Nothing but the lines below from the one that contains "You are a computer-use agent. Viewport: 498px" through the one that contains "831x522 pixels." should be retyped, exactly and including both ends. Do not include pictures.

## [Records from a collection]
/---

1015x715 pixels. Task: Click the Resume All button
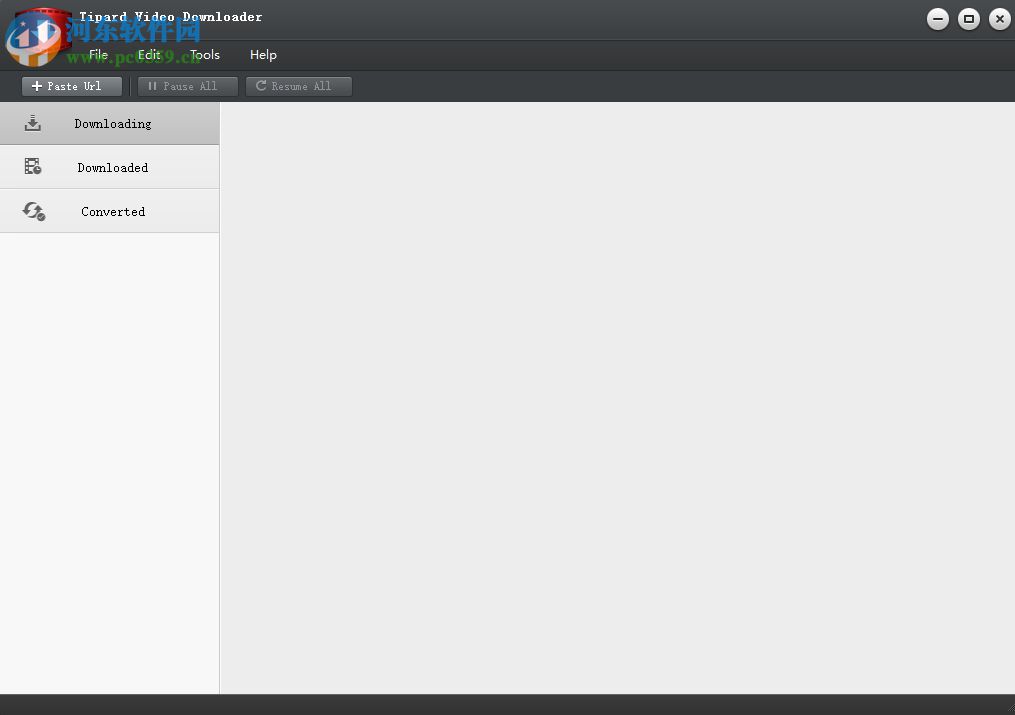pyautogui.click(x=298, y=86)
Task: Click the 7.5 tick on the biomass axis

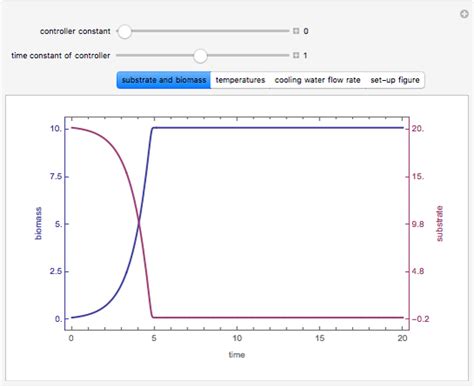Action: (56, 177)
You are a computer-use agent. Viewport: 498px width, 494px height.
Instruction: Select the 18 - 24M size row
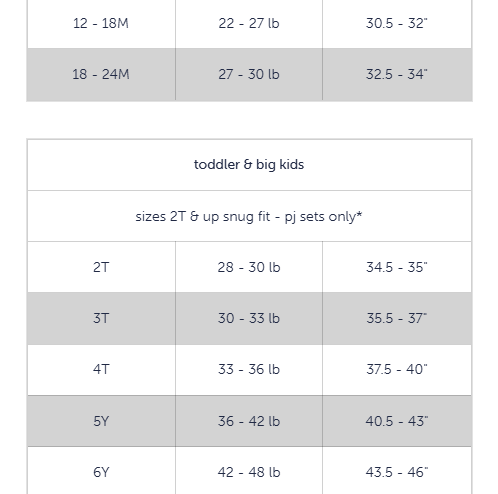pos(249,74)
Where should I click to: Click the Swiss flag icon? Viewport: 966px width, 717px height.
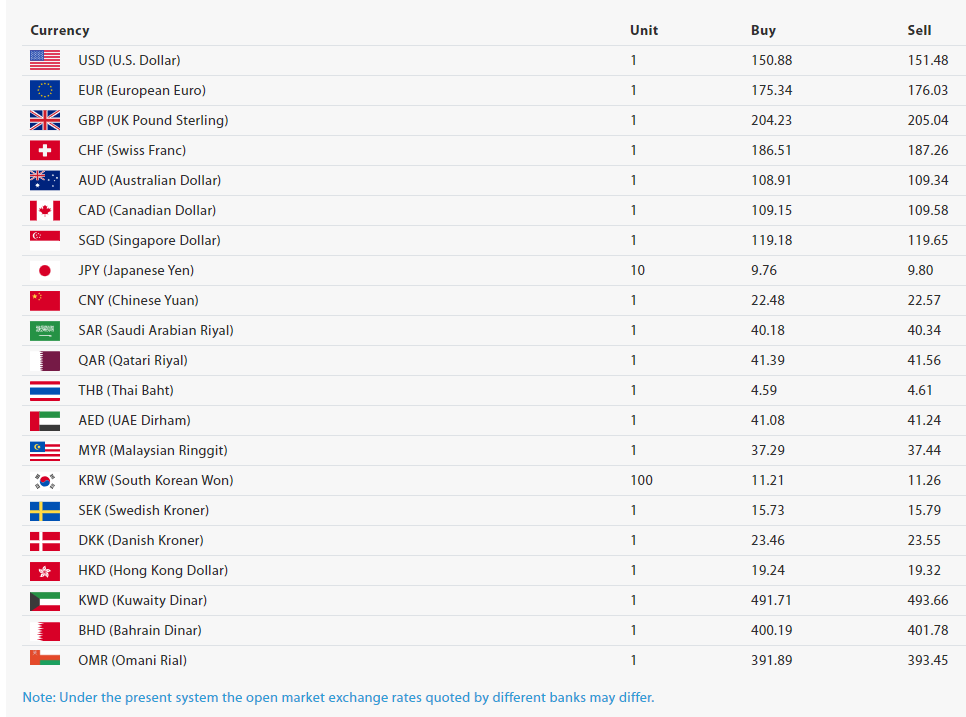click(x=45, y=150)
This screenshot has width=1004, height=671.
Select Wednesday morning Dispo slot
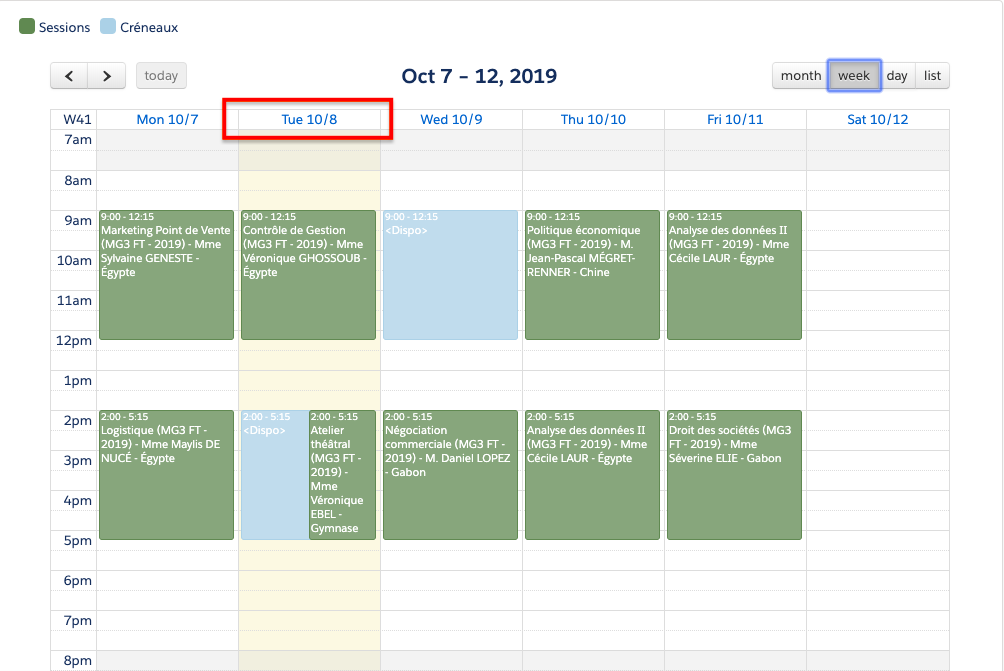[x=451, y=275]
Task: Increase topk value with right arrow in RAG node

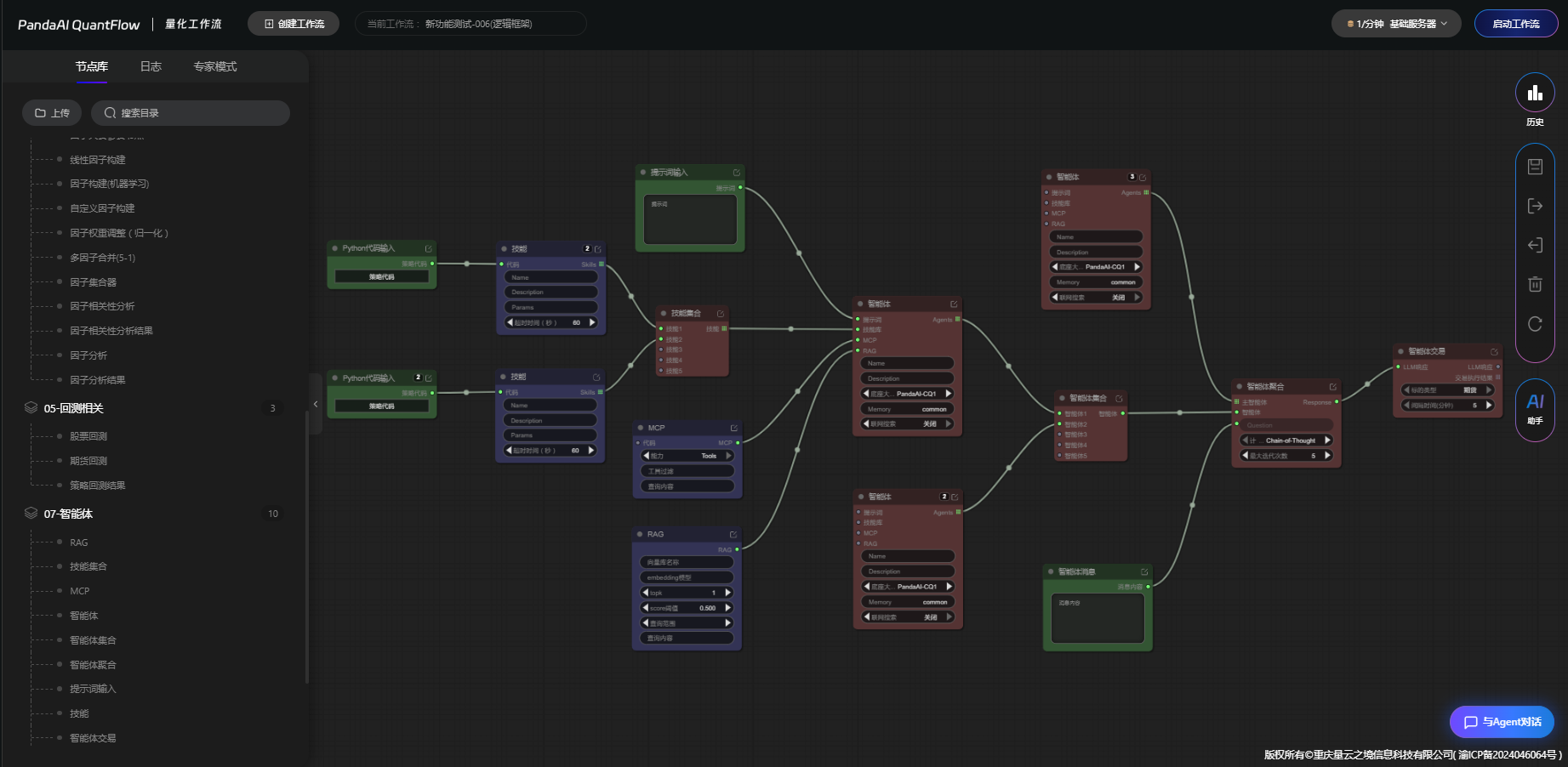Action: coord(727,593)
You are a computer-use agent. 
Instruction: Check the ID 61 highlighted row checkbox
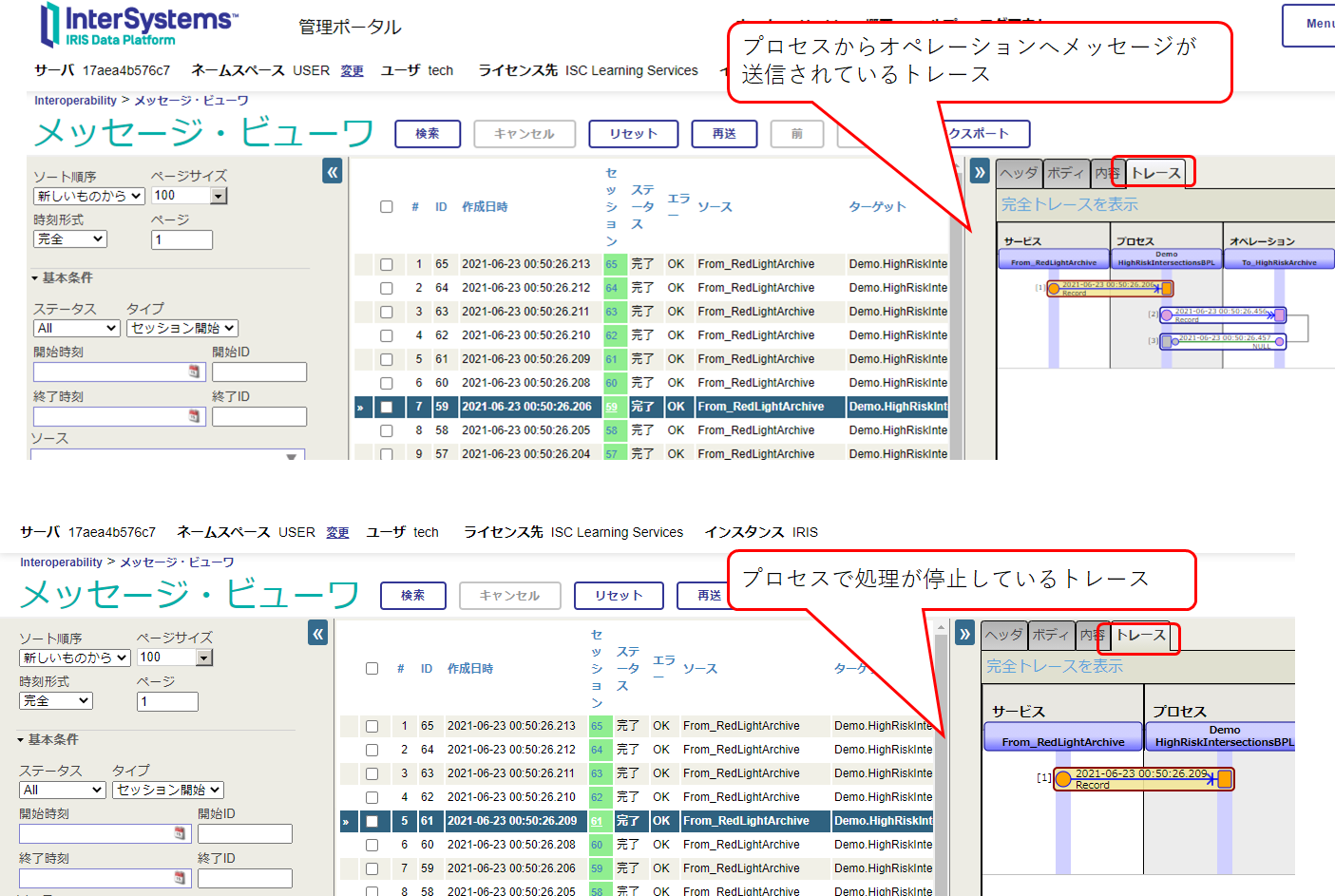[x=372, y=821]
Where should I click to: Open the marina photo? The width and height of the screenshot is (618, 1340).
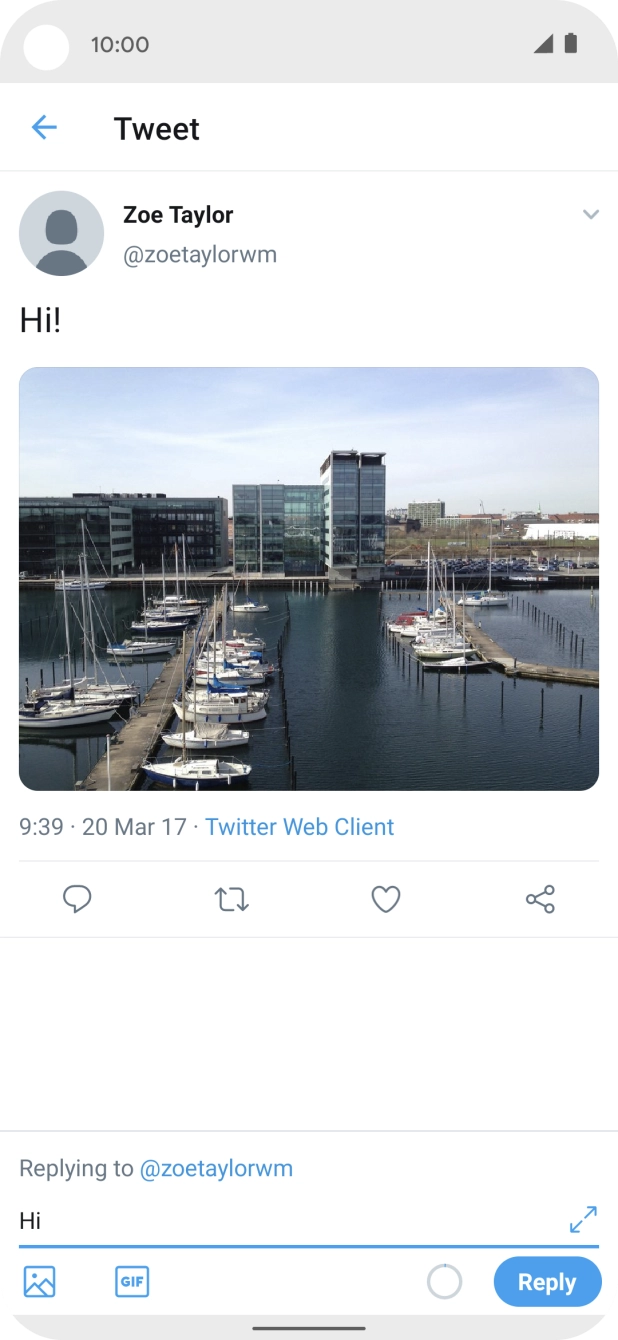tap(309, 579)
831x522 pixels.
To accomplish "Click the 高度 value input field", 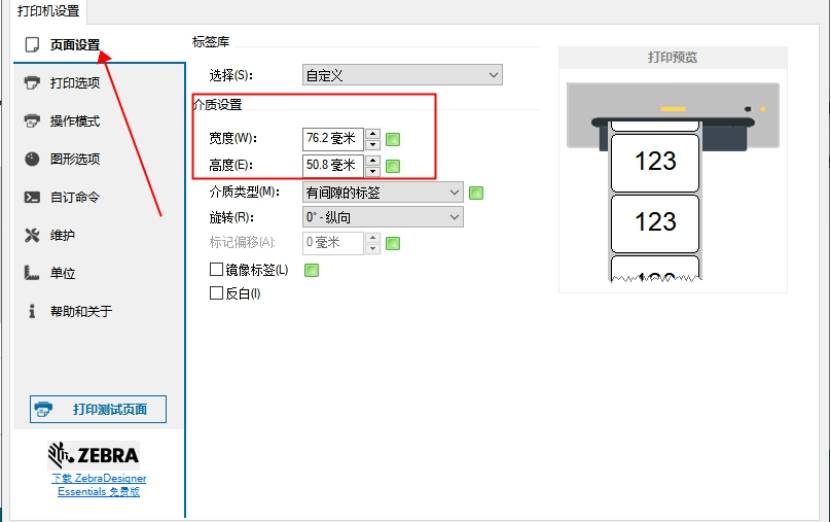I will pyautogui.click(x=331, y=165).
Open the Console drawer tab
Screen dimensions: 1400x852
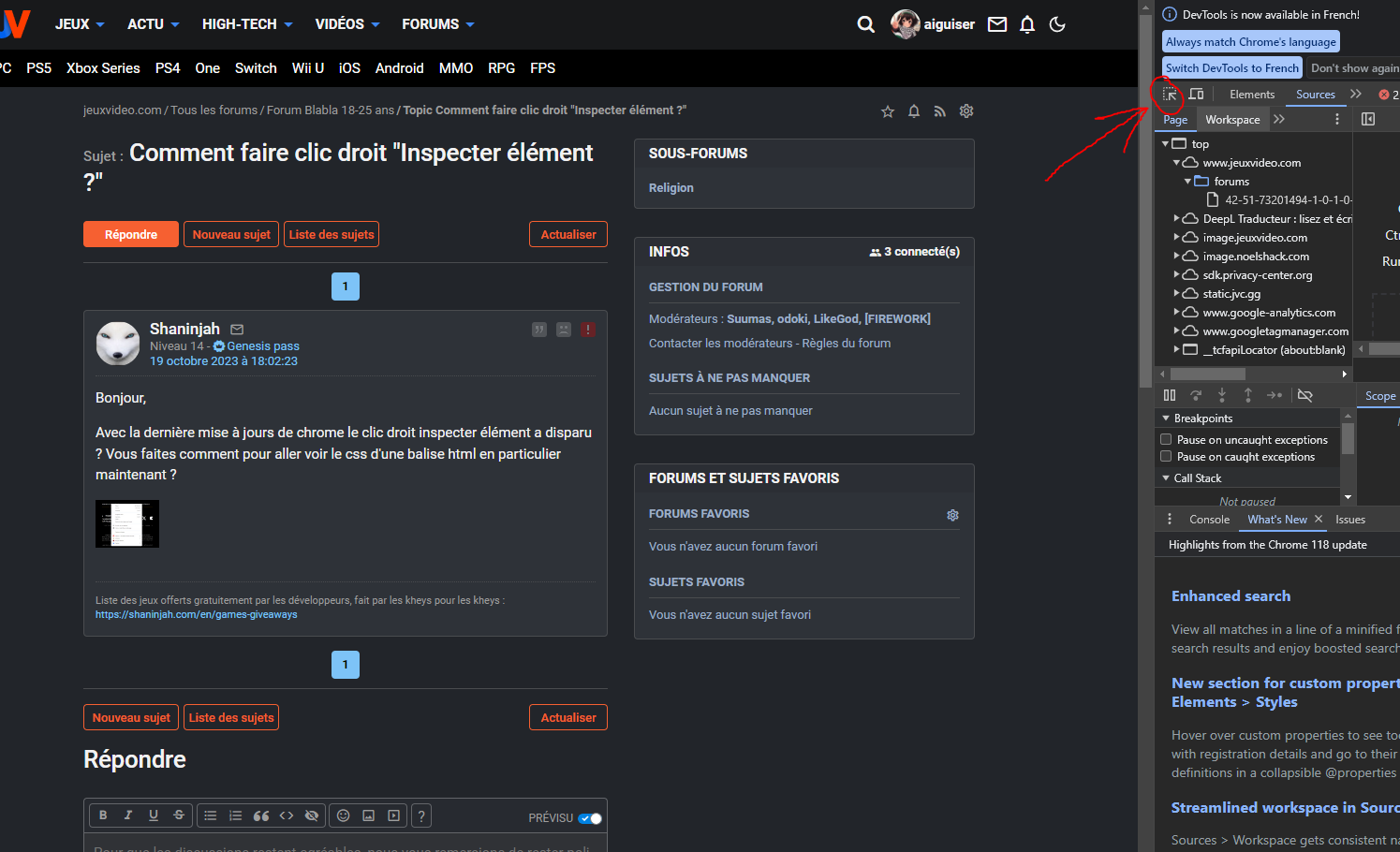tap(1209, 520)
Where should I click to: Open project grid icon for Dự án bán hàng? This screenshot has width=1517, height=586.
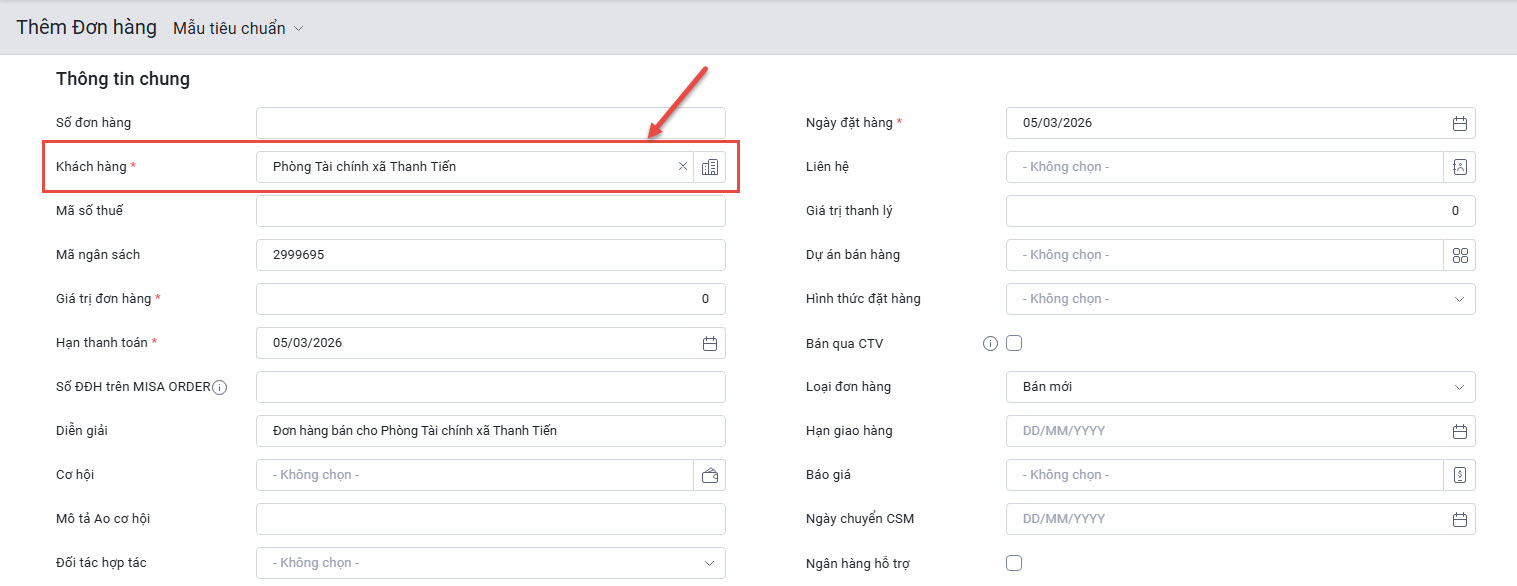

\---

## [ANSWER TO THIS TASK]
You are a computer-use agent. Viewport: 498px width, 494px height.
Instruction: Select the 18 - 24M size row
pos(249,74)
Where should I click to: Click the Swiss flag icon? Viewport: 966px width, 717px height.
click(x=45, y=150)
This screenshot has width=1004, height=671.
Select Wednesday morning Dispo slot
[x=451, y=275]
Task: Increase topk value with right arrow in RAG node

Action: coord(727,593)
You are a computer-use agent. 
Instruction: Check the ID 61 highlighted row checkbox
[x=372, y=821]
Where should I click to: Open the marina photo? The width and height of the screenshot is (618, 1340).
tap(309, 579)
831x522 pixels.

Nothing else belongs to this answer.